**The problem:** Transcribe the listing starting at the line that contains "You are a GUI" and ending at the line that contains "pyautogui.click(x=385, y=45)", including both of those lines. Leave the pictures out of your answer.

**Records supplied:**

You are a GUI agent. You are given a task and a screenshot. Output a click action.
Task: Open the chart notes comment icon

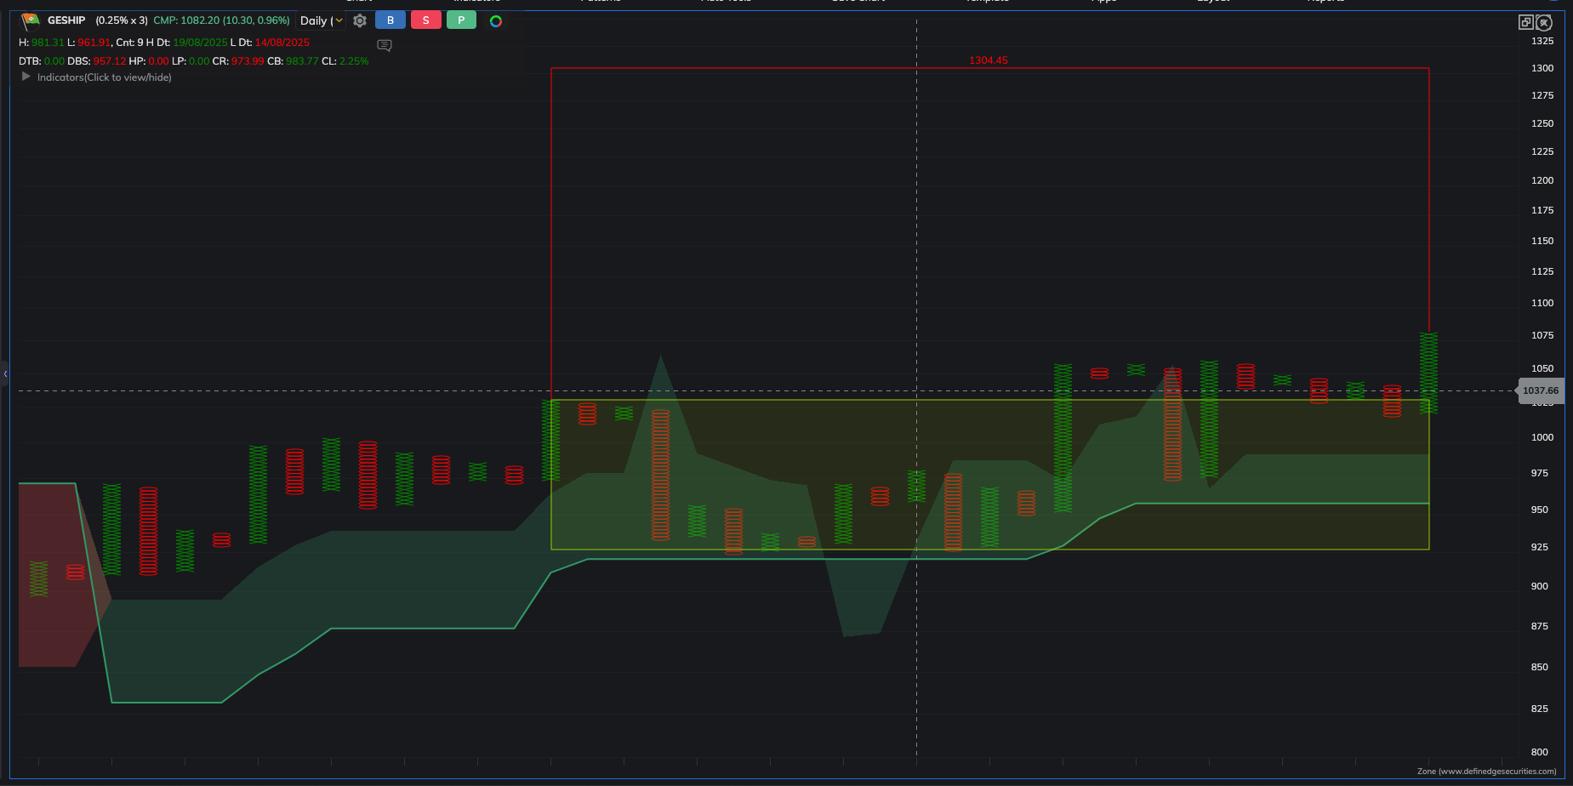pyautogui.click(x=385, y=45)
==
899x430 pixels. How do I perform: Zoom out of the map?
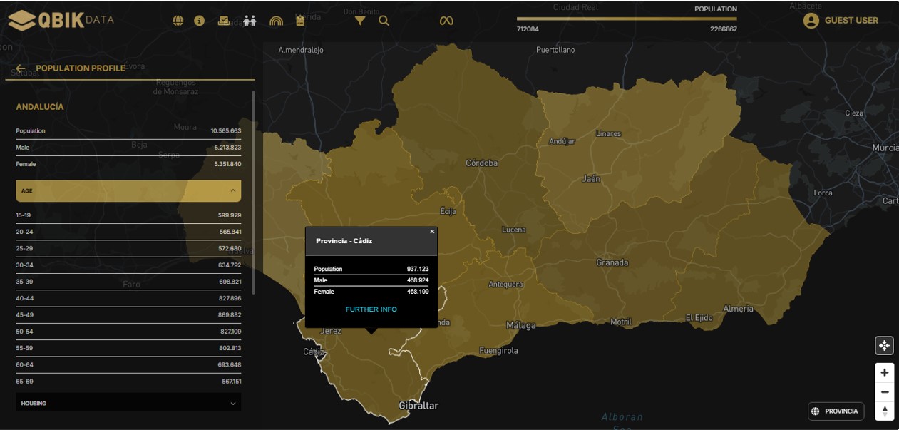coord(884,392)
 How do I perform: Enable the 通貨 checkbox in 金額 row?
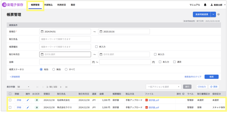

**Result of this exercise:**
You are a GUI agent. You are given a task and a screenshot. Output a click action.
Task: Open the chart notes comment icon

pyautogui.click(x=385, y=45)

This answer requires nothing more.